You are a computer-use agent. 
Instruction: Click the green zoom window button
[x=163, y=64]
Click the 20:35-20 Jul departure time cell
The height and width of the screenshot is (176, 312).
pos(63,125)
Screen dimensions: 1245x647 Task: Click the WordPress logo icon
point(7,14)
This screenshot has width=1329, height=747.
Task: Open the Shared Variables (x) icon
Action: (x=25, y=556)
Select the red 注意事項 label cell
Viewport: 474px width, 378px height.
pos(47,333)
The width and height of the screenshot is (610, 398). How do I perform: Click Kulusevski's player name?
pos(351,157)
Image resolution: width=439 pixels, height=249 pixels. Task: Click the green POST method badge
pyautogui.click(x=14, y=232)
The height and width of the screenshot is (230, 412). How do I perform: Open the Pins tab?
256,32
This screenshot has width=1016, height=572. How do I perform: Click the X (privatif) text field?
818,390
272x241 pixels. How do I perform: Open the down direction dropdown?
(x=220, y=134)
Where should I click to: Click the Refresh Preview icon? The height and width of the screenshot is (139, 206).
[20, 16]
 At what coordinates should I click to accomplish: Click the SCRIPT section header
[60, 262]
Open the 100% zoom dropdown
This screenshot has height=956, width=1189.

____________________

Collect every line of the material above that contains the word "height".

The height and width of the screenshot is (176, 312).
This screenshot has width=1329, height=747.
Viewport: 474px width, 378px height.
The width and height of the screenshot is (610, 398). How do I perform: Click Kulusevski's player name?
Image resolution: width=439 pixels, height=249 pixels. Task: Click the green POST method badge
The height and width of the screenshot is (230, 412). How do I perform: Open the Pins tab?
This screenshot has width=1016, height=572. How do I perform: Click the X (privatif) text field?
Where should I click to: Click the Refresh Preview icon? The height and width of the screenshot is (139, 206).
This screenshot has height=956, width=1189.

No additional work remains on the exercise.